Goal of the exercise: Please report how many lines in the data underneath hold the word "Given", with no other text.

--- Input records ---

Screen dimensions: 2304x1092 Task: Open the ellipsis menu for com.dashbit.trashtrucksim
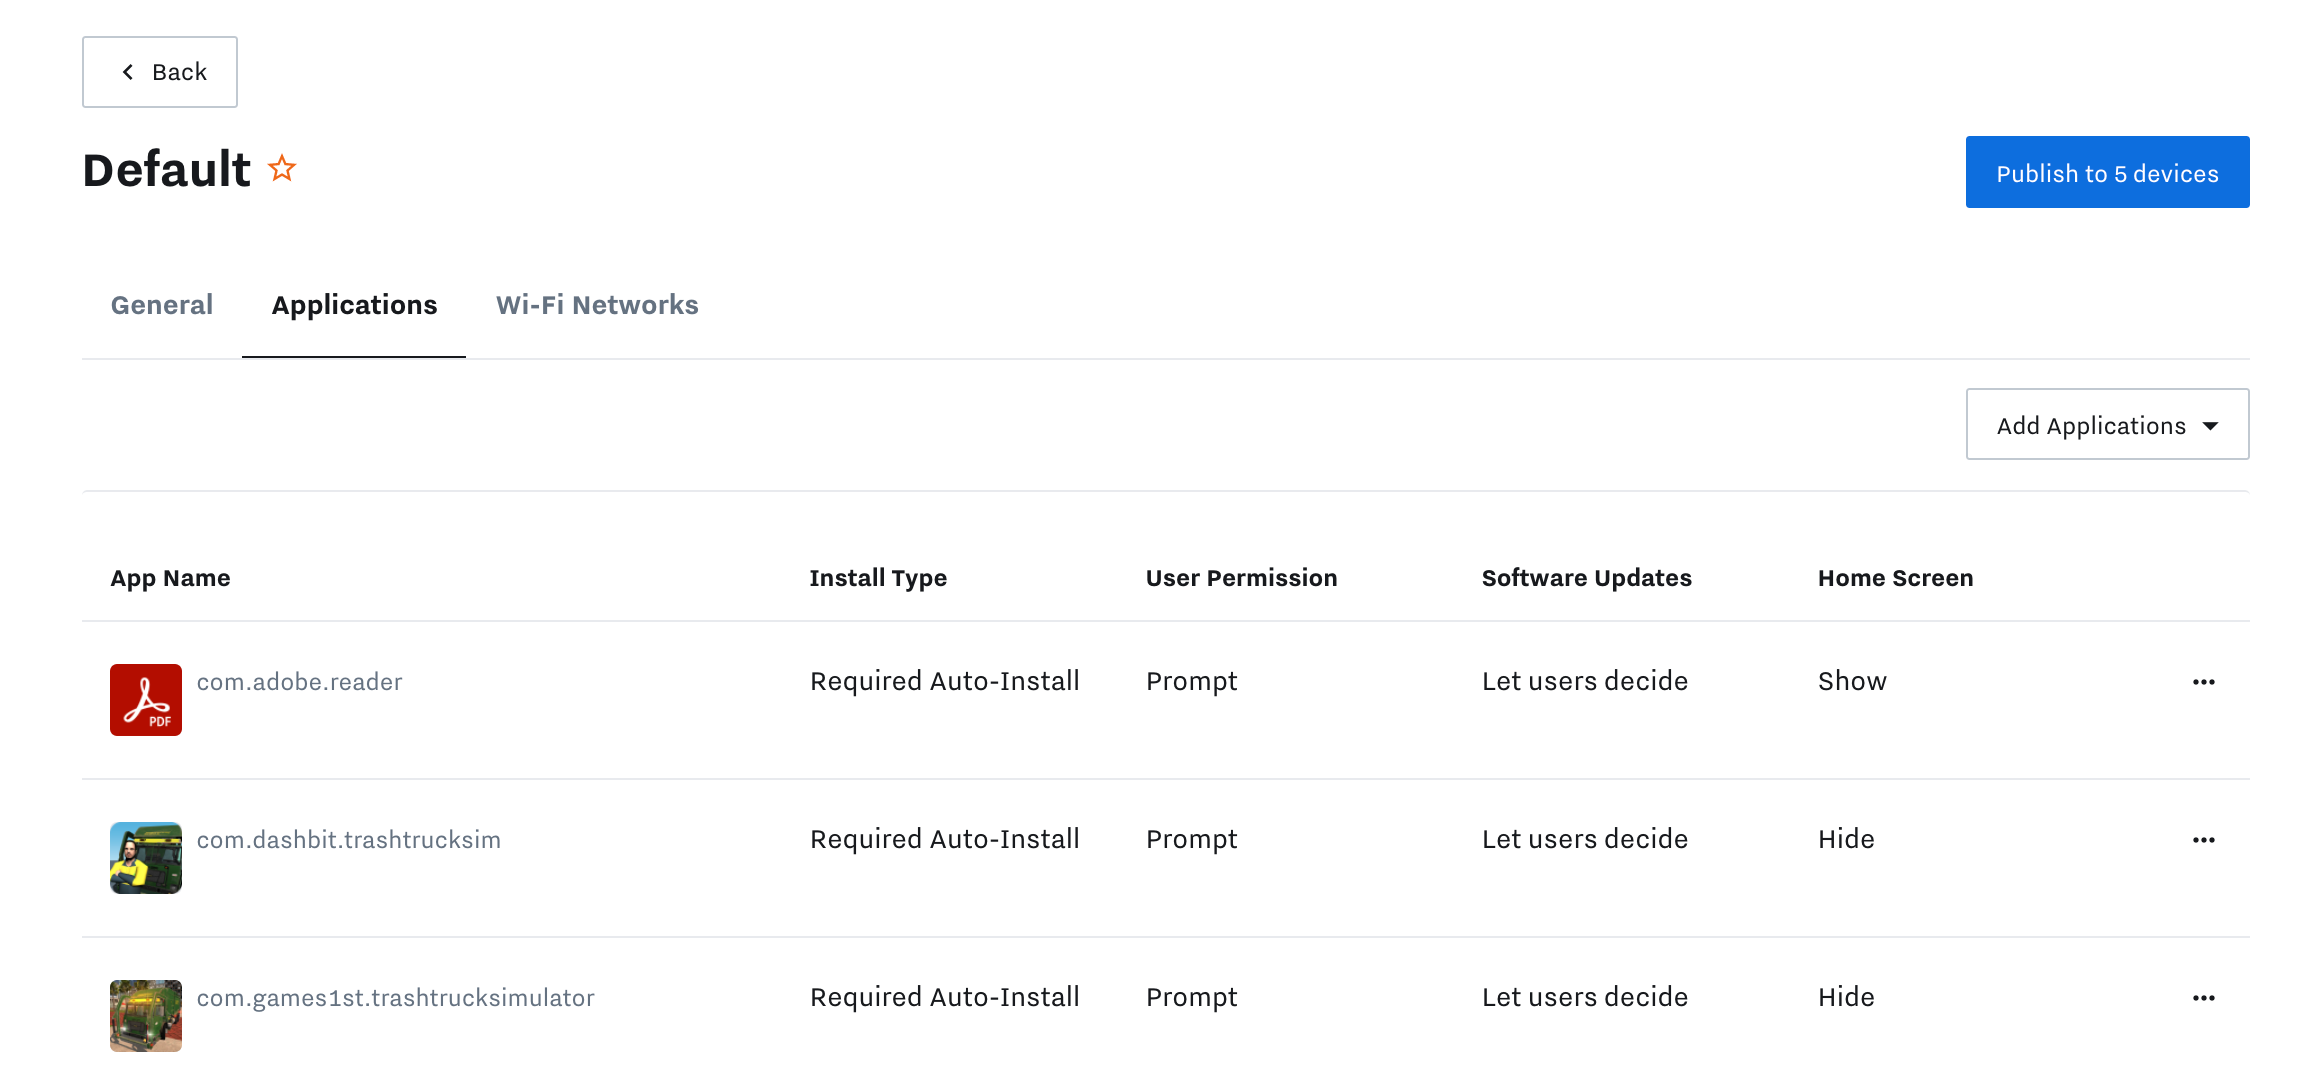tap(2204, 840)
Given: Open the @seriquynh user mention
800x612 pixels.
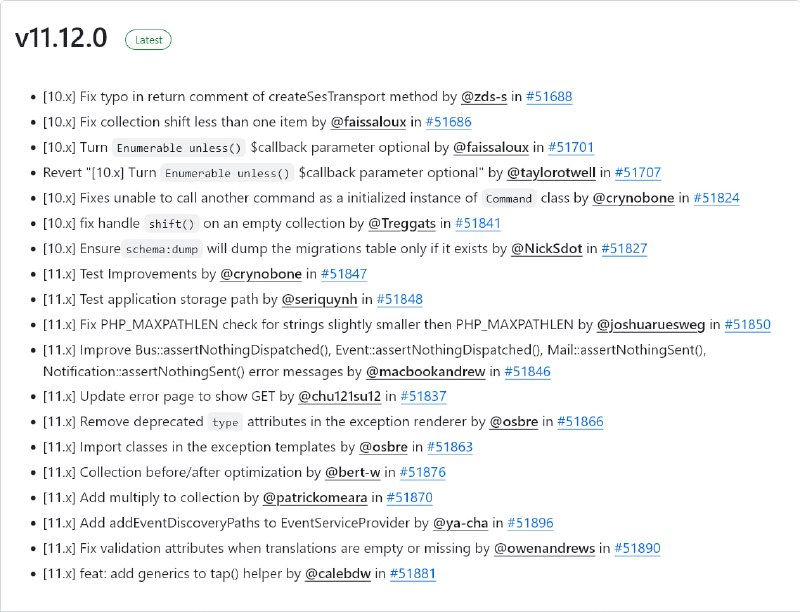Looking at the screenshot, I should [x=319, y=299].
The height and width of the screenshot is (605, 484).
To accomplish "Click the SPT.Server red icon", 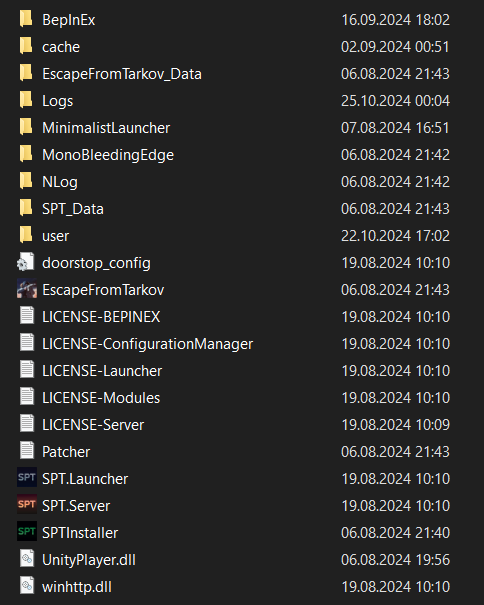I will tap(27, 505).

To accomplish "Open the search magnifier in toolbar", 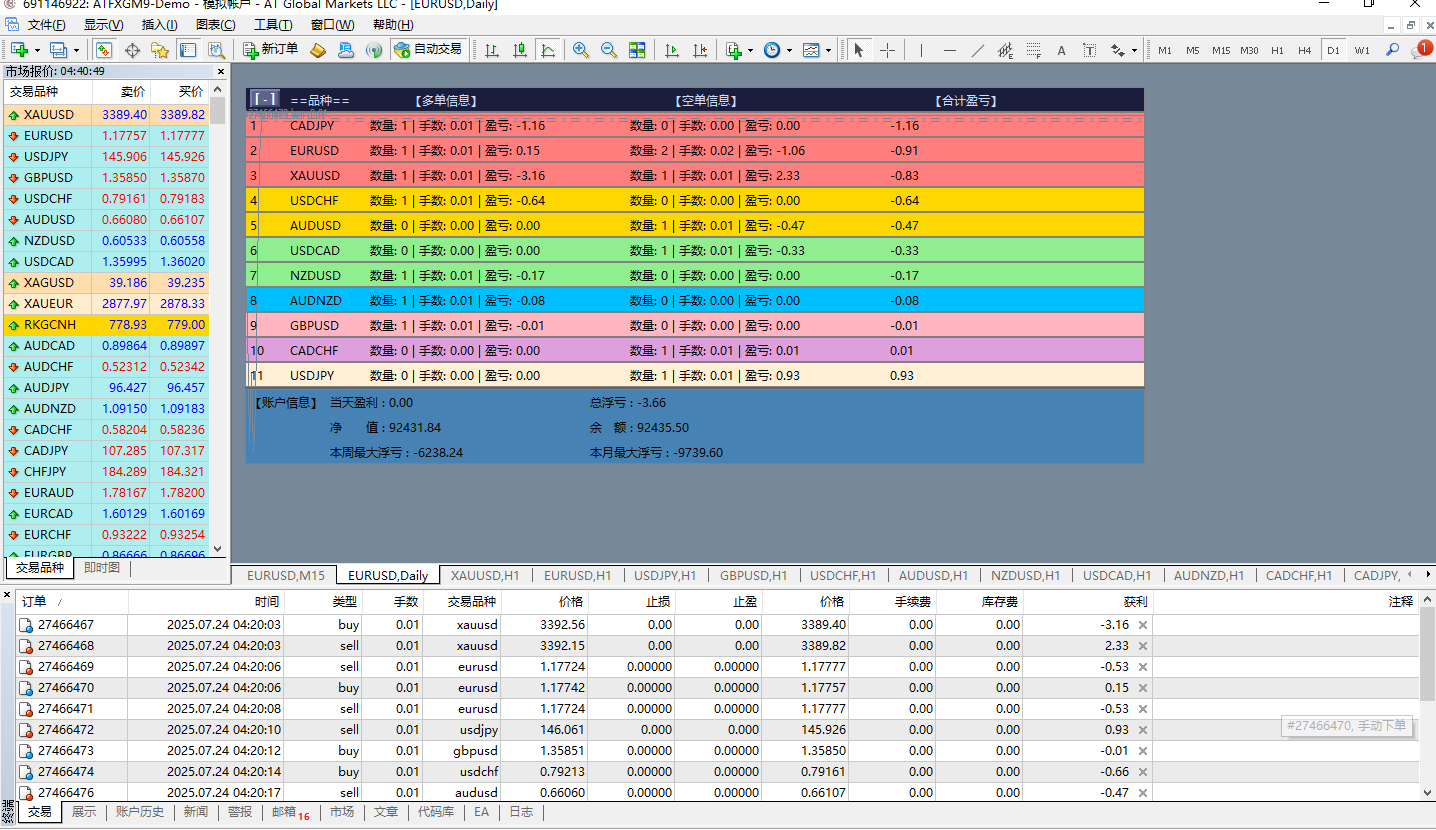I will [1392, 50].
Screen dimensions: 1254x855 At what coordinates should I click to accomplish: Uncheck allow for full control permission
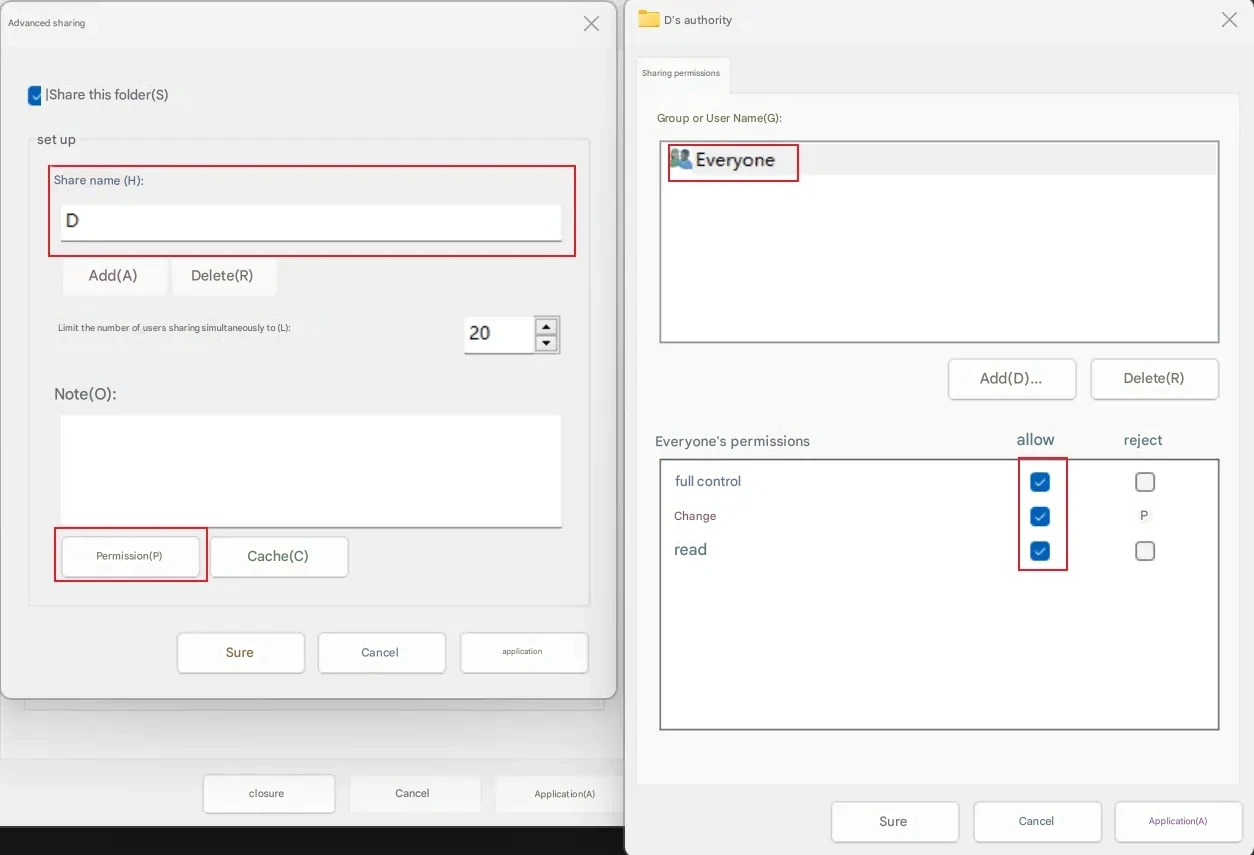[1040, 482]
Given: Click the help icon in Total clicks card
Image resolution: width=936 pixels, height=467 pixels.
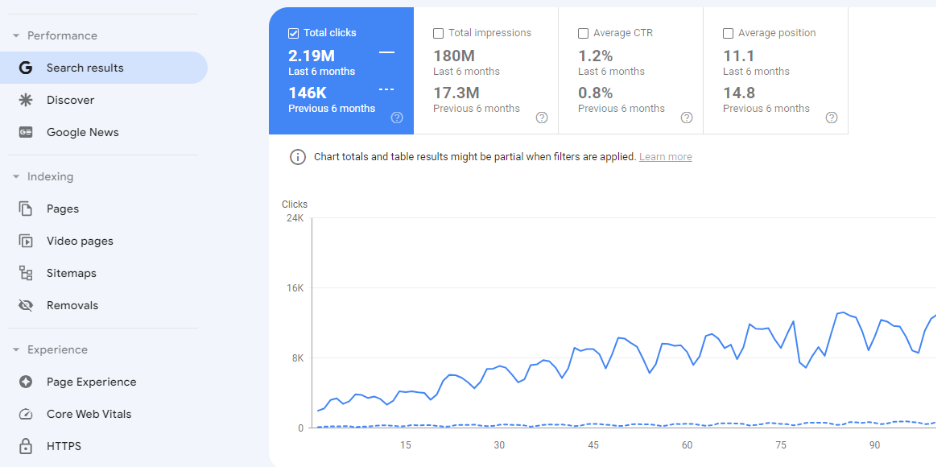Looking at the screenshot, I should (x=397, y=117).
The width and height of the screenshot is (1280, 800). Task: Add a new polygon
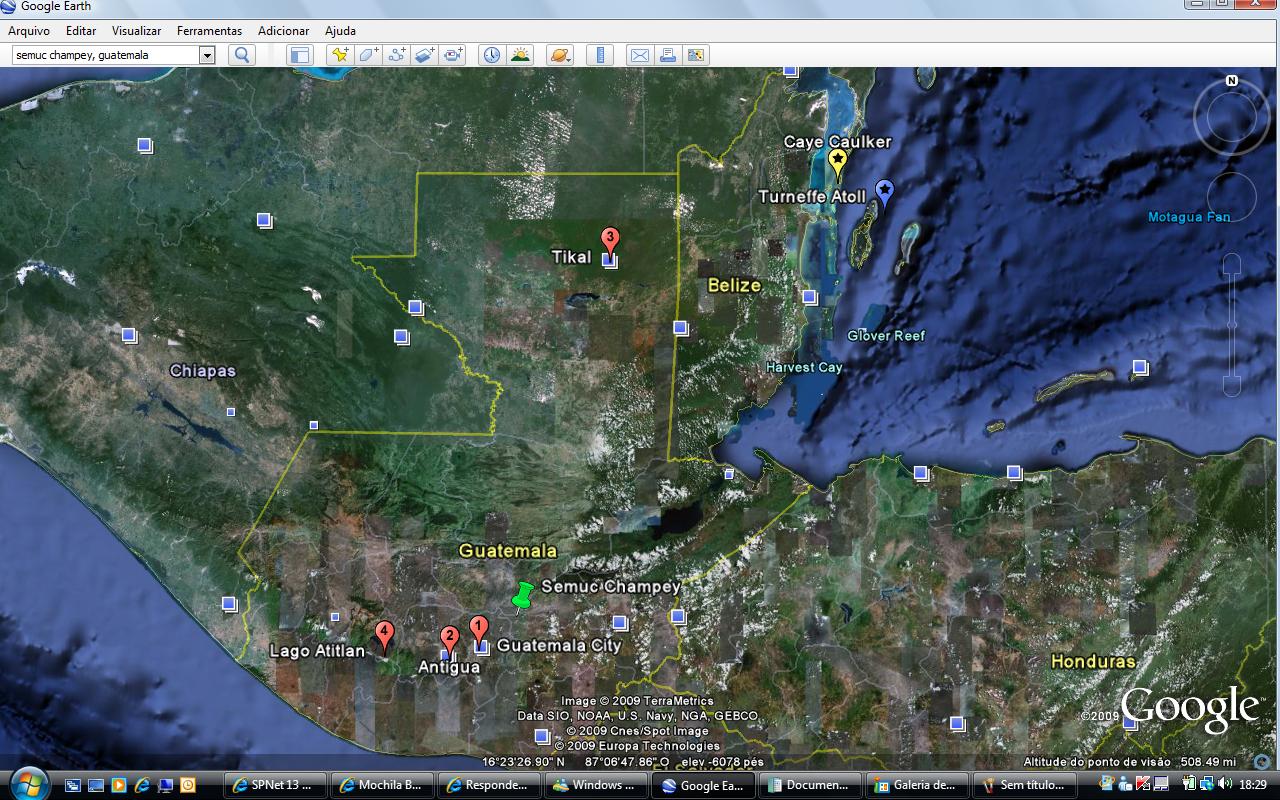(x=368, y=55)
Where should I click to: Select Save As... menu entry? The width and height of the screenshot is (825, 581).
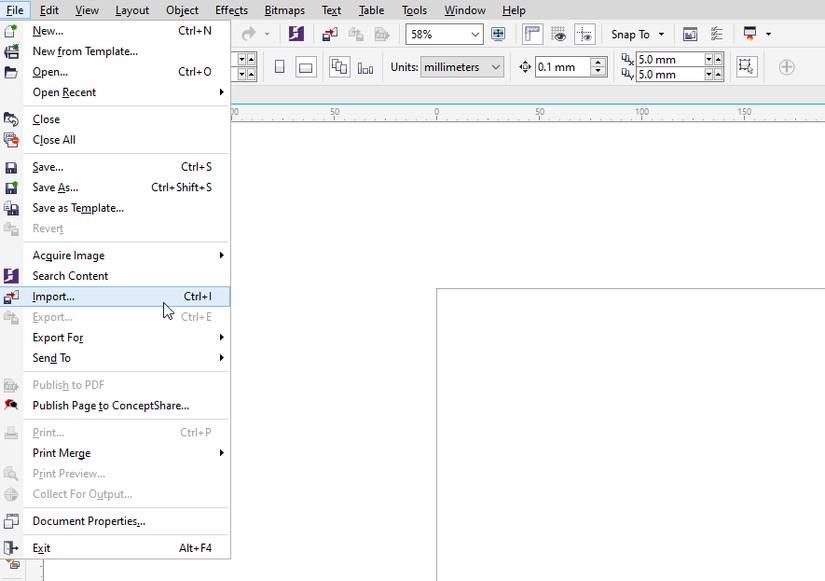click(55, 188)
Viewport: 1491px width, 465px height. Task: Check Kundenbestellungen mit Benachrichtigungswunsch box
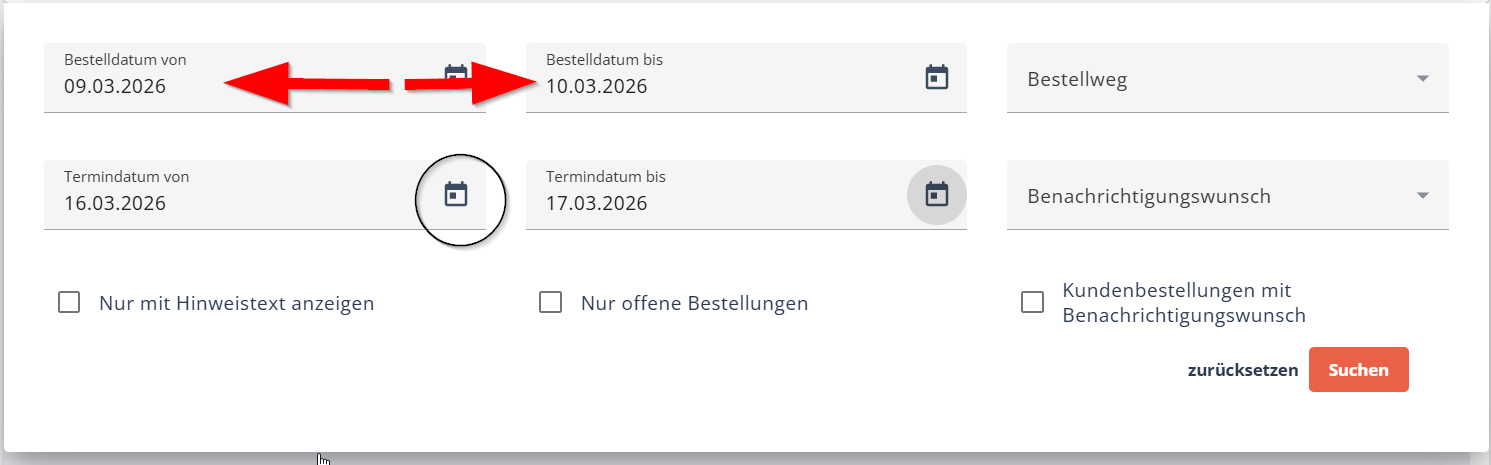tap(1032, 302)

---

Exercise output: 2